What you will do: Your answer must match the data word for word.

Task input:
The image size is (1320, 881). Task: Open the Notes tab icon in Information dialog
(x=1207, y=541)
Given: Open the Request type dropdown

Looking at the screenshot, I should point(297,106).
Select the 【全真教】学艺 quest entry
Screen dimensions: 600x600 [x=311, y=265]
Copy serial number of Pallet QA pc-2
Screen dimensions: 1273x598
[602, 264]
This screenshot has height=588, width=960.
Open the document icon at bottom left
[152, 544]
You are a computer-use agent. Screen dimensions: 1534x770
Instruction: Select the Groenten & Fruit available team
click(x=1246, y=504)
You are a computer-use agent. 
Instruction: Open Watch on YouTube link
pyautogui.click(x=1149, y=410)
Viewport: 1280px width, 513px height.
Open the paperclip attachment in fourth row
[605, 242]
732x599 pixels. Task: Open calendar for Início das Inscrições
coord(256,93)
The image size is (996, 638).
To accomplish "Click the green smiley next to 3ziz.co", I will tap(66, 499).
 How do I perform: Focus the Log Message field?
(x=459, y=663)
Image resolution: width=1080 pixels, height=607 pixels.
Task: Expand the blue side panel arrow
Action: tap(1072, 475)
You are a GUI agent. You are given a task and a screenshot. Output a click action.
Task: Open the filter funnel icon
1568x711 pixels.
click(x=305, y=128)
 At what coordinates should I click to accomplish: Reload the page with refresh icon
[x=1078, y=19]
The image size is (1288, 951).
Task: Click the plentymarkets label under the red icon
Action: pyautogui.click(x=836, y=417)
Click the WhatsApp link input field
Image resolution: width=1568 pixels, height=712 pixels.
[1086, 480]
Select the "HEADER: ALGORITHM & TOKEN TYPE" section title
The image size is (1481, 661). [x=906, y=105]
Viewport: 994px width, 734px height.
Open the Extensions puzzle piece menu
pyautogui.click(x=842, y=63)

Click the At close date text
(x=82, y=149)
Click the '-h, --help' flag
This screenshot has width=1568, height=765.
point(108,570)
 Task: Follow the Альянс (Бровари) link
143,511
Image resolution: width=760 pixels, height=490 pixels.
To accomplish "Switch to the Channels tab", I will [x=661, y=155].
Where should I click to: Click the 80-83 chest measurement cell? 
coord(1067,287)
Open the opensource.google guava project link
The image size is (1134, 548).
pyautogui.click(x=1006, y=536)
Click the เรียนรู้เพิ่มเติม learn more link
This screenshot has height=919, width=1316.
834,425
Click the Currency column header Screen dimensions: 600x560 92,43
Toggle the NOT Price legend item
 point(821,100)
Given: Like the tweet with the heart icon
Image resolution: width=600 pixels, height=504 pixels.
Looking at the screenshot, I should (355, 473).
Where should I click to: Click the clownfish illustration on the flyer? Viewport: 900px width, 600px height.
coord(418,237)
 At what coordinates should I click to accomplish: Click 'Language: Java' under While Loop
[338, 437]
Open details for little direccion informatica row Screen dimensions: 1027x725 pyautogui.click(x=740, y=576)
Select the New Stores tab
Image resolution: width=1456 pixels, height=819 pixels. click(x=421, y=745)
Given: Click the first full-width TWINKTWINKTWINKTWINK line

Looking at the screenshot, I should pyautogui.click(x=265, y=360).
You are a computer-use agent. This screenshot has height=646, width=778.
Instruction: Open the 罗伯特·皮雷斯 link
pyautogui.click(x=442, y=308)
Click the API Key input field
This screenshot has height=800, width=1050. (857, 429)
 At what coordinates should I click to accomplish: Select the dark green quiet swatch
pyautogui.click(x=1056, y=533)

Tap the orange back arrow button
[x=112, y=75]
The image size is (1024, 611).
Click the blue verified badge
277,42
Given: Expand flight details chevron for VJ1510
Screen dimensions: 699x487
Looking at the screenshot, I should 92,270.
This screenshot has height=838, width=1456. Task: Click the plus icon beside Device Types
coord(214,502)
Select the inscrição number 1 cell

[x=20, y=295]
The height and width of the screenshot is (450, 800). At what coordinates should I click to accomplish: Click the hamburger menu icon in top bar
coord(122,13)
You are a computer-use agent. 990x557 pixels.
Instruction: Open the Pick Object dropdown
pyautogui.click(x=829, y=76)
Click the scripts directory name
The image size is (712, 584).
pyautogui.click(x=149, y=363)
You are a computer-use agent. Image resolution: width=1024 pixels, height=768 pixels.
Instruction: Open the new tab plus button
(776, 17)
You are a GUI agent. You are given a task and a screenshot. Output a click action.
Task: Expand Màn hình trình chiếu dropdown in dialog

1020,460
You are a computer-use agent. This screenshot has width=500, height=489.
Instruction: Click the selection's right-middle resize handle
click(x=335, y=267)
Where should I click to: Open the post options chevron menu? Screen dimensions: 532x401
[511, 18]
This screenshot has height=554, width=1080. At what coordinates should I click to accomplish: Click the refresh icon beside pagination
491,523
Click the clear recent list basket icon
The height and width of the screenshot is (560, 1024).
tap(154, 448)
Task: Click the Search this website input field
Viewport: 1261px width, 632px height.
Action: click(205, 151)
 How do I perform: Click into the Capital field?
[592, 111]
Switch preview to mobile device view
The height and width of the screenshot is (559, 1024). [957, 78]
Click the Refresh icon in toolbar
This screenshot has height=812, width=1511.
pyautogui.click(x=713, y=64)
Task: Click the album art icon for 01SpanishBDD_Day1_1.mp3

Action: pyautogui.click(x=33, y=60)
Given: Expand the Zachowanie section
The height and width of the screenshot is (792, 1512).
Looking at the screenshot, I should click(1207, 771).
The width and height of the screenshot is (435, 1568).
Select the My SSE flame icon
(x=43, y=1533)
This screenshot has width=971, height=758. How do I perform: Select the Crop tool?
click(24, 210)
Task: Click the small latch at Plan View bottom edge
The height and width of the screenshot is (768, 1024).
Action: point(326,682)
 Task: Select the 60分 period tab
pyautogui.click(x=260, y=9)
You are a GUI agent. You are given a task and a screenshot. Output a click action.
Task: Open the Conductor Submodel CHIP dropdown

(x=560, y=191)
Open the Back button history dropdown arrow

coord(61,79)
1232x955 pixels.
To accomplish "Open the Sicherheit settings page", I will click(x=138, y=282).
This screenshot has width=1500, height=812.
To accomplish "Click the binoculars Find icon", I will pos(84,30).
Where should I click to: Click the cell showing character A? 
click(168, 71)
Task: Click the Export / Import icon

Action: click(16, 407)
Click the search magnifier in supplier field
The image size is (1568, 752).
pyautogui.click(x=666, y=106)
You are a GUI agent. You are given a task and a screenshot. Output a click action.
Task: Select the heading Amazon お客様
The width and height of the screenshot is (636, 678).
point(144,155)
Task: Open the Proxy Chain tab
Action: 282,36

Answer:
The image size is (1320, 881). Task: Open the Notes tab icon in Information dialog
(x=1207, y=541)
Given: Open the Request type dropdown

Looking at the screenshot, I should point(297,106).
Select the 【全真教】学艺 quest entry
Screen dimensions: 600x600 [x=311, y=265]
Copy serial number of Pallet QA pc-2
Screen dimensions: 1273x598
[602, 264]
This screenshot has height=588, width=960.
Open the document icon at bottom left
[152, 544]
You are a computer-use agent. Screen dimensions: 1534x770
Instruction: Select the Groenten & Fruit available team
click(x=1246, y=504)
You are a computer-use agent. 
Instruction: Open Watch on YouTube link
pyautogui.click(x=1149, y=410)
Viewport: 1280px width, 513px height.
Open the paperclip attachment in fourth row
[605, 242]
732x599 pixels. Task: Open calendar for Início das Inscrições
coord(256,93)
The image size is (996, 638).
To accomplish "Click the green smiley next to 3ziz.co", I will tap(66, 499).
 How do I perform: Focus the Log Message field?
(x=459, y=663)
Image resolution: width=1080 pixels, height=607 pixels.
Task: Expand the blue side panel arrow
Action: tap(1072, 475)
You are a GUI agent. You are given a task and a screenshot. Output a click action.
Task: Open the filter funnel icon
1568x711 pixels.
click(x=305, y=128)
 At what coordinates should I click to accomplish: Reload the page with refresh icon
[x=1078, y=19]
The image size is (1288, 951).
Task: Click the plentymarkets label under the red icon
Action: pyautogui.click(x=836, y=417)
Click the WhatsApp link input field
Image resolution: width=1568 pixels, height=712 pixels.
[1086, 480]
Select the "HEADER: ALGORITHM & TOKEN TYPE" section title
The image size is (1481, 661). [x=906, y=105]
Viewport: 994px width, 734px height.
Open the Extensions puzzle piece menu
pyautogui.click(x=842, y=63)

Click the At close date text
(x=82, y=149)
Click the '-h, --help' flag
This screenshot has width=1568, height=765.
point(108,570)
 Task: Follow the Альянс (Бровари) link
143,511
Image resolution: width=760 pixels, height=490 pixels.
To accomplish "Switch to the Channels tab", I will [x=661, y=155].
Where should I click to: Click the 80-83 chest measurement cell? 
coord(1067,287)
Open the opensource.google guava project link
The image size is (1134, 548).
pyautogui.click(x=1006, y=536)
Click the เรียนรู้เพิ่มเติม learn more link
This screenshot has height=919, width=1316.
834,425
Click the Currency column header Screen dimensions: 600x560 92,43
Toggle the NOT Price legend item
 point(821,100)
Given: Like the tweet with the heart icon
Image resolution: width=600 pixels, height=504 pixels.
Looking at the screenshot, I should (355, 473).
Where should I click to: Click the clownfish illustration on the flyer? Viewport: 900px width, 600px height.
coord(418,237)
 At what coordinates should I click to accomplish: Click 'Language: Java' under While Loop
[338, 437]
Open details for little direccion informatica row Screen dimensions: 1027x725 pyautogui.click(x=740, y=576)
Select the New Stores tab
Image resolution: width=1456 pixels, height=819 pixels. click(x=421, y=745)
Given: Click the first full-width TWINKTWINKTWINKTWINK line

Looking at the screenshot, I should pyautogui.click(x=265, y=360).
You are a computer-use agent. This screenshot has height=646, width=778.
Instruction: Open the 罗伯特·皮雷斯 link
pyautogui.click(x=442, y=308)
Click the API Key input field
This screenshot has height=800, width=1050. (857, 429)
 At what coordinates should I click to accomplish: Select the dark green quiet swatch
pyautogui.click(x=1056, y=533)

Tap the orange back arrow button
[x=112, y=75]
The image size is (1024, 611).
Click the blue verified badge
277,42
Given: Expand flight details chevron for VJ1510
Screen dimensions: 699x487
Looking at the screenshot, I should 92,270.
This screenshot has height=838, width=1456. Task: Click the plus icon beside Device Types
coord(214,502)
Select the inscrição number 1 cell

[x=20, y=295]
The height and width of the screenshot is (450, 800). At what coordinates should I click to accomplish: Click the hamburger menu icon in top bar
coord(122,13)
You are a computer-use agent. 990x557 pixels.
Instruction: Open the Pick Object dropdown
pyautogui.click(x=829, y=76)
Click the scripts directory name
The image size is (712, 584).
pyautogui.click(x=149, y=363)
You are a computer-use agent. Image resolution: width=1024 pixels, height=768 pixels.
Instruction: Open the new tab plus button
(776, 17)
You are a GUI agent. You are given a task and a screenshot. Output a click action.
Task: Expand Màn hình trình chiếu dropdown in dialog

1020,460
You are a computer-use agent. This screenshot has width=500, height=489.
Instruction: Click the selection's right-middle resize handle
click(x=335, y=267)
Where should I click to: Open the post options chevron menu? Screen dimensions: 532x401
[511, 18]
This screenshot has height=554, width=1080. At what coordinates should I click to accomplish: Click the refresh icon beside pagination
491,523
Click the clear recent list basket icon
The height and width of the screenshot is (560, 1024).
tap(154, 448)
Task: Click the Search this website input field
Viewport: 1261px width, 632px height.
Action: click(205, 151)
 How do I perform: Click into the Capital field?
[592, 111]
Switch preview to mobile device view
The height and width of the screenshot is (559, 1024). [957, 78]
Click the Refresh icon in toolbar
This screenshot has height=812, width=1511.
pyautogui.click(x=713, y=64)
Task: Click the album art icon for 01SpanishBDD_Day1_1.mp3

Action: pyautogui.click(x=33, y=60)
Given: Expand the Zachowanie section
The height and width of the screenshot is (792, 1512).
Looking at the screenshot, I should click(1207, 771).
The width and height of the screenshot is (435, 1568).
Select the My SSE flame icon
(x=43, y=1533)
This screenshot has width=971, height=758. How do I perform: Select the Crop tool?
click(24, 210)
Task: Click the small latch at Plan View bottom edge
The height and width of the screenshot is (768, 1024).
Action: point(326,682)
 Task: Select the 60分 period tab
pyautogui.click(x=260, y=9)
You are a GUI agent. You are given a task and a screenshot. Output a click action.
Task: Open the Conductor Submodel CHIP dropdown

(x=560, y=191)
Open the Back button history dropdown arrow

coord(61,79)
1232x955 pixels.
To accomplish "Open the Sicherheit settings page", I will click(x=138, y=282).
This screenshot has width=1500, height=812.
To accomplish "Click the binoculars Find icon", I will pos(84,30).
Where should I click to: Click the cell showing character A? 
click(168, 71)
Task: Click the Export / Import icon

Action: click(16, 407)
Click the search magnifier in supplier field
The image size is (1568, 752).
pyautogui.click(x=666, y=106)
You are a GUI agent. You are given a task and a screenshot. Output a click action.
Task: Select the heading Amazon お客様
The width and height of the screenshot is (636, 678).
point(144,155)
Task: Open the Proxy Chain tab
Action: 282,36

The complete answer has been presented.